What Snow Means to a Farm Family
When a snowflake shows up big and bold on the weather station for North Carolina, it’s a big deal for this southern state. It also means a few things.
It typically means milk and bread fly off the shelves of the grocery store. Schools and businesses close. Folks make sure generators are on standby, and kids (and many adults) wait anxiously for white to fall from the sky.
It also means, farmers won’t be shutting down operations for a snowflake. They can’t. Animals still need to be fed, barns kept warm, ice in water troughs broken, water lines checked… the list is long. Winter weather means more work for farmers.

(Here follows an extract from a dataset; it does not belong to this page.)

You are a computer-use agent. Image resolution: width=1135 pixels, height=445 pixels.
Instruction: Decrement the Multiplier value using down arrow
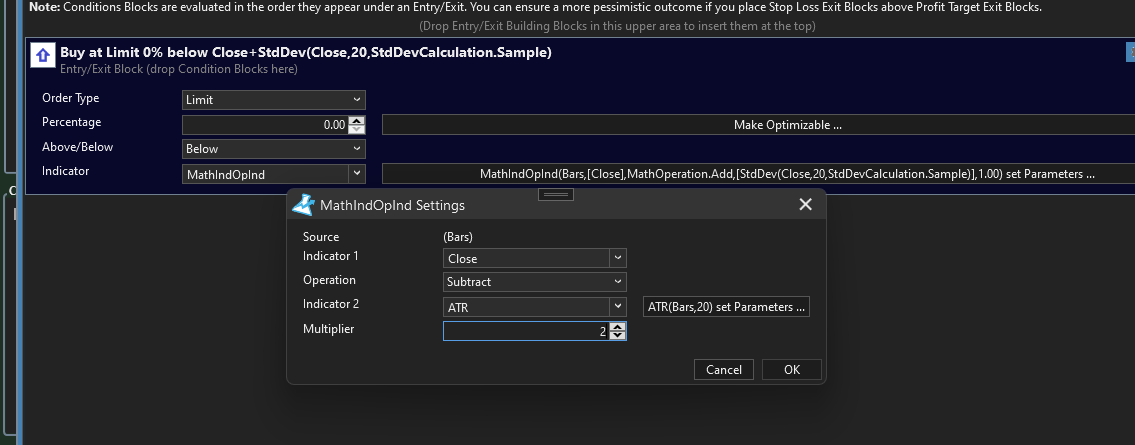tap(618, 335)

And for the children of farmers and others in agriculture, it can mean less time with mom or dad in the snow.
You see, in order for milk, bread and other food to fly back on the shelves, agriculture can’t stop. For farm families, a snowflake on the weather station means something a little different.
It means chores before sledding, livestock before snowmen, water troughs before hot chocolate. Snow is still magical and loads of fun for farm families, but it does look different. There is a level of sacrifice from both the farmer and the farmer’s family so that we don’t have to sacrifice our food supply.
So, to our farmers: as the snow begins to fall, we know it will mean extra work for you and we thank you. We know it will mean impatient kiddos waiting for you to finish your work so you can join them to play. We know it will mean sacrificing some of that idealistic snow day. But between the snow-covered barns, checking waterlines and ensuring the animals are warm, we hope it also means building a snowman and throwing a snowball. We hope it means laugher and hot chocolate after using a tractor to pull a sled.
Snow means nothing when it comes to work on the farm because the work must continue. So as many of us have a “snow day” from work and school, let’s take a moment to thank a farmer and those in agriculture for all that they do, each and every day.